На четвёртый день они закуковали. Санька мудрил, мудрил, всё хотел какую-нибудь похлёбку соорудить, да ведь похлёбку из одной воды не сваришь. Санька долго не унывал, притащил из чулана старинное кремнёвое ружьё. Были у них в доме ружья и получше, но, когда началась война, их под расписку сдали. Только эта древняя фузея и осталась.
Санька долго не мудрил, сыпанул в дуло пороху «на глазок», запыжевал, затем в развёрстое жерло ствола всыпал горсть дроби и забил всё это напоследок бумагой и паклей.
— Ну, Гаврюха, пойдём на охоту. Может, глухаря или тетерева-косача добудем. Я вчерась вечером видел, как за овинами на берёзах косачи сидели.
Дашу отвели к соседке. Достали с чердака широкие охотничьи лыжи, подбитые нерпичьим мехом. В лесу Санька вырезал рогульку.
— Для ружья, — пояснил он, — такое тяжеленное, не удержать.
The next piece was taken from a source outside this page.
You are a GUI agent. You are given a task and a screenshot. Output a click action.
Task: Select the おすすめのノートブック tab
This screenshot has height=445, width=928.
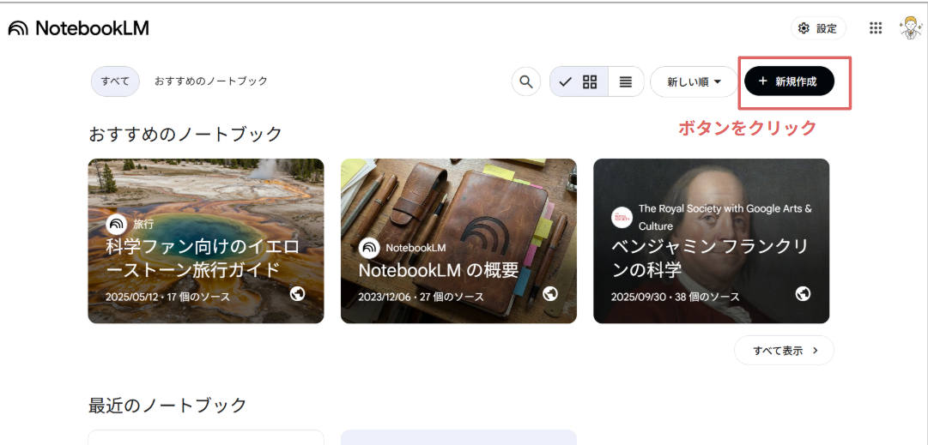pos(211,81)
Красив зимний лес. Отягощённые снегом деревья застыли в безветрии, ни одной веткой не шевельнут. Тишина, морозный покой. Лишь стайки храбрых клестов, перелетая с ёлки на ёлку, нарушают эту стылую чуткую тишину. Постоишь, послушаешь эту тишину, и покажется, будто всё вымерло в зимнем лесу. Лишь снег говорит о другом, — столько на нём отпечатано всяких следов и следков тут и заячьи утоптанные тропки, и куропаточьи и тетеревиные наброды, и стёжки горностаев и куниц, и тонюсенькие аккуратные строчки проворных мышек, а кое-где и глубокий след могучих лосей.
— Вот бы такого завалить, — мечтает вслух Санька, — на всю бы зиму хватило.
Следов-то полно, только не видать никого, вздыхает он поминутно, перекладывая фузею с плеча на плечо.
Они уже порядком приустали, когда Санька, приседая, жарко прошептал:
— Косачи!
На старой, припушенной снегом, разлапистой берёзе головешками покачиваются смолисто-яркие тетерева. Хвосты у них франтовато загнуты полукругом, ясно видны кроваво-красные брови и белые подхвостья.
— Ох какие! — залюбовался Гаврюшка. — Вот бы срисовать!
— Чего рот раскрыл, давай рогульку, — зашипел на него Санька.
Он осторожно установил ружьё, припал к прикладу. Тетерева хоть бы что, шеи тянут, головами крутят — так им интересно, видите ли.
— Разбаловались, — шепчет сквозь зубы Санька. Зубы у него постукивают, его начинает трясти мелкая дрожь. — Ружья доброго на вас давно не было. Ну, Гаврюха, отойди, — прошептал он, побледнев. — Сейчас как ахнет!